• _TESTO SELEZIONATO_
════════════════

Quando, a fine agosto 1968, il comitato dei selezionatori divulgò le convocazioni per la nazionale inglese di cricket che si sarebbe recata in tour in Sud Africa nell’inverno successivo, un’ ondata di indignazione scosse il paese dalle fondamenta. Lunghi mesi di mezze ammissioni, mezze bugie, grosse bugie, rassicurazioni di facciata e trame dietro le quinte culminarono nell’esclusione di Basil D’Oliveira dal tour, un’esclusione che in tanti forse si aspettavano, ma che nessuno davvero aveva creduto possibile.
Cosa scatenò questa reazione nel pubblico inglese?

Basil D’Oliveira era nato a Città del Capo da una famiglia di origini indiano-portoghesi che, al tempo, lo definiva razzialmente come Cape coloured. Matto per il cricket fin da bambino cominciò per strada quando ancora per i non bianchi giocare sulla pubblica via era proibito pena l’arresto. Il padre lo iscrisse al proprio club dove Basil cominciò a giocare seriamente e a mettersi in luce.
Diventò uno dei giocatori non-bianchi più promettenti, ma gli fu presto chiaro che il regime razzista sudafricano gli avrebbe sbarrato la strada verso i massimi livelli: il cricket, così come il rugby e tutto il resto, al massimo livello, era riservato ai bianchi.
Lui comunque era deciso a riuscire e non si perse d’animo. Si fece coraggio e scrisse a John Arlott in Inghilterra spigando il suo caso e quanto fosse deciso a diventare un giocatore professionista.

John Arlott è stato il più grande commentatore e scrittore di cricket che la storia ricordi, poeta mancato, dotato di uno stile inimitabile che suscitava ammirazione tra il pubblico e invidia tra i colleghi, ed era a quel tempo, fine anni 50, un’autorità.
Fu anche giornalista del Guardian e soprattutto, riguardo la richiesta d’aiuto di D’Oliveira, un forte oppositore dell’apartheid. Il Sud Africa era il posto preferito per i privilegiati del MCC dove andare in tour.
Clima perfetto, ospitalità favolosa da parte della comunità bianca, nei quali circoli venivano introdotti ed ospitati con massimo sfarzo, avversari di grande livello ma senza l’antipatica aggressività degli australiani.
Il sentimento era ovviamente ricambiato.

════════════════

• _MATERIALE ESTRATTO_
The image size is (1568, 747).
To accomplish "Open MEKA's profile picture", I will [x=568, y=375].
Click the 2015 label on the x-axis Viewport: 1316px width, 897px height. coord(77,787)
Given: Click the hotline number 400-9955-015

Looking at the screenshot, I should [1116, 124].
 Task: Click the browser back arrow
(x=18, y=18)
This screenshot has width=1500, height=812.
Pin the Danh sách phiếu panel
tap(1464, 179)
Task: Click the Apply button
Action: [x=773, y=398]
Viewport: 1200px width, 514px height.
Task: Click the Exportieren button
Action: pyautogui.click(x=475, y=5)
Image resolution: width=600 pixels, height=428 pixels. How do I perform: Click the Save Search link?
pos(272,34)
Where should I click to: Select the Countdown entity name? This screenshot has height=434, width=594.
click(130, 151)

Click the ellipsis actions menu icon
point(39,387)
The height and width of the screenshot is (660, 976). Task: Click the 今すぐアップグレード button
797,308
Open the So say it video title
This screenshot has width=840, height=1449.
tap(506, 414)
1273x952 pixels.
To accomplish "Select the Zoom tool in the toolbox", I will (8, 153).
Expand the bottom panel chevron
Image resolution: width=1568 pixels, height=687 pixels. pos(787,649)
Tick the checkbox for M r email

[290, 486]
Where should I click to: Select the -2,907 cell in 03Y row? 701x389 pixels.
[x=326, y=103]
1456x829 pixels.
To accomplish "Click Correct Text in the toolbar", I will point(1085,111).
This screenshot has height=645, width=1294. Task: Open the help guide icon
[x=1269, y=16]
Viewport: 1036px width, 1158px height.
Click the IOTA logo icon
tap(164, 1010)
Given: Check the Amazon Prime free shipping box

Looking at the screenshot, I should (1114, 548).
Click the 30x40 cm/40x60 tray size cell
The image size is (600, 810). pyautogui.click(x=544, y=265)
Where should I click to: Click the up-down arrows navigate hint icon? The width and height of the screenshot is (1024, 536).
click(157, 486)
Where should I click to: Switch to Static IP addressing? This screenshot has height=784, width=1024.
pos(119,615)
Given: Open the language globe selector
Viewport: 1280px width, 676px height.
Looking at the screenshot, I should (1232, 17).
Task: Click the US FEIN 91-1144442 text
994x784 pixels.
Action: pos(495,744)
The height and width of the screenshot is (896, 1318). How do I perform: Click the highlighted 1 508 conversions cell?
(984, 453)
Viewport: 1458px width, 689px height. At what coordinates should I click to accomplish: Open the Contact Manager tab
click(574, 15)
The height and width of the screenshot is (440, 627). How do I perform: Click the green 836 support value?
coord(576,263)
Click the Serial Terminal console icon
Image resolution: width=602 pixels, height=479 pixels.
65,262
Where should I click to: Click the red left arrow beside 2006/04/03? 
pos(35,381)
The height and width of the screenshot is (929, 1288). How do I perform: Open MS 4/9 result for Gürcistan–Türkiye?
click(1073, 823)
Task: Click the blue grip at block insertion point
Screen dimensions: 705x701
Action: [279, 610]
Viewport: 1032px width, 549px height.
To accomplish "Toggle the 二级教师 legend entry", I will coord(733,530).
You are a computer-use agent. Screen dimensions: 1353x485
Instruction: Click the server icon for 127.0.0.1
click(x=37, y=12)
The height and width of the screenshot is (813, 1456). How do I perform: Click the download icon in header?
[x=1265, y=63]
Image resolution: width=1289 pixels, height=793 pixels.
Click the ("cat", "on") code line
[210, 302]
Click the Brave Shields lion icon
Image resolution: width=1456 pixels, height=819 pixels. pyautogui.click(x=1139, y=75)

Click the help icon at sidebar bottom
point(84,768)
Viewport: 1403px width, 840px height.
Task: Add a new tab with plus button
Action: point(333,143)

════════════════

• _COMPITO ASSEGNATO_
Per favore, restituisci il passo del testo su Basil D'Oliveira che inizia dalle parole "Fu anche giornalista" e termina dopo "era ovviamente ricambiato.", copiandolo senza alcuna modifica. L'elenco proviene da un'altra fonte.

• _RISPOSTA QUI SOTTO_
Fu anche giornalista del Guardian e soprattutto, riguardo la richiesta d’aiuto di D’Oliveira, un forte oppositore dell’apartheid. Il Sud Africa era il posto preferito per i privilegiati del MCC dove andare in tour.
Clima perfetto, ospitalità favolosa da parte della comunità bianca, nei quali circoli venivano introdotti ed ospitati con massimo sfarzo, avversari di grande livello ma senza l’antipatica aggressività degli australiani.
Il sentimento era ovviamente ricambiato.